### INSTRUCTIONS TO FOLLOW
Restate word for word the lines of the records below, starting at the line that contains "The height and width of the screenshot is (598, 801)." and ending at the line that contains "You are a computer-use", with both of those lines included and nothing else.

### RECORDS SHOWN

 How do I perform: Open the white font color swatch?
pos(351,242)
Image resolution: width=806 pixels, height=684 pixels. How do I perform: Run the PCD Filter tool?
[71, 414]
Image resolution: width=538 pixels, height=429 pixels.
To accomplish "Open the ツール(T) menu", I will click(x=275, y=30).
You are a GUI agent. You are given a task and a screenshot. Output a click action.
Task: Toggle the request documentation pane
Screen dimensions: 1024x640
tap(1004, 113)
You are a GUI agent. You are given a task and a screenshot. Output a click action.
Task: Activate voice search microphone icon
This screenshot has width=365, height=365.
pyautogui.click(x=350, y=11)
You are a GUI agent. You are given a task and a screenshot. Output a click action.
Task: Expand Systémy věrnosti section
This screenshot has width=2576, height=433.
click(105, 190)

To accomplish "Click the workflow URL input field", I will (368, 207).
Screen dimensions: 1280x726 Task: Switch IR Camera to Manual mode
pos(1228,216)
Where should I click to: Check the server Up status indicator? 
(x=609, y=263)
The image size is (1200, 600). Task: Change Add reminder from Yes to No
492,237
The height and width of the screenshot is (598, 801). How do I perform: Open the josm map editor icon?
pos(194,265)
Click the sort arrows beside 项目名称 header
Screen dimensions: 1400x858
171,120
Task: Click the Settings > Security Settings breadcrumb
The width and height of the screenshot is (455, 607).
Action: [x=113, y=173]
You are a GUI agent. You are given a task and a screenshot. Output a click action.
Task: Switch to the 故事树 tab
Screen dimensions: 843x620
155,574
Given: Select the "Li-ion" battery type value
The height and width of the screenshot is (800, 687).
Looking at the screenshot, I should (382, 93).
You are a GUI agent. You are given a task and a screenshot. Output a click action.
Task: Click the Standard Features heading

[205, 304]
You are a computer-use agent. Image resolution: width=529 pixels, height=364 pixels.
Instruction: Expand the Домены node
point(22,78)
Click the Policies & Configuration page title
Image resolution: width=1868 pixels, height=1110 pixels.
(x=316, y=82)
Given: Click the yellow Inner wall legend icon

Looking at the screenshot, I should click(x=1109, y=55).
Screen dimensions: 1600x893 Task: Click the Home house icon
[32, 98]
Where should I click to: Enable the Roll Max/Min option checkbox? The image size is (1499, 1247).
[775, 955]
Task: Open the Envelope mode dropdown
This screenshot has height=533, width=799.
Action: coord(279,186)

### ANSWER TO THE PROBLEM
The height and width of the screenshot is (598, 801). How do I perform: Open the josm map editor icon?
pos(194,265)
Click the sort arrows beside 项目名称 header
Screen dimensions: 1400x858
171,120
Task: Click the Settings > Security Settings breadcrumb
The width and height of the screenshot is (455, 607).
Action: [x=113, y=173]
You are a GUI agent. You are given a task and a screenshot. Output a click action.
Task: Switch to the 故事树 tab
Screen dimensions: 843x620
155,574
Given: Select the "Li-ion" battery type value
The height and width of the screenshot is (800, 687).
Looking at the screenshot, I should (382, 93).
You are a GUI agent. You are given a task and a screenshot. Output a click action.
Task: Click the Standard Features heading

[205, 304]
You are a computer-use agent. Image resolution: width=529 pixels, height=364 pixels.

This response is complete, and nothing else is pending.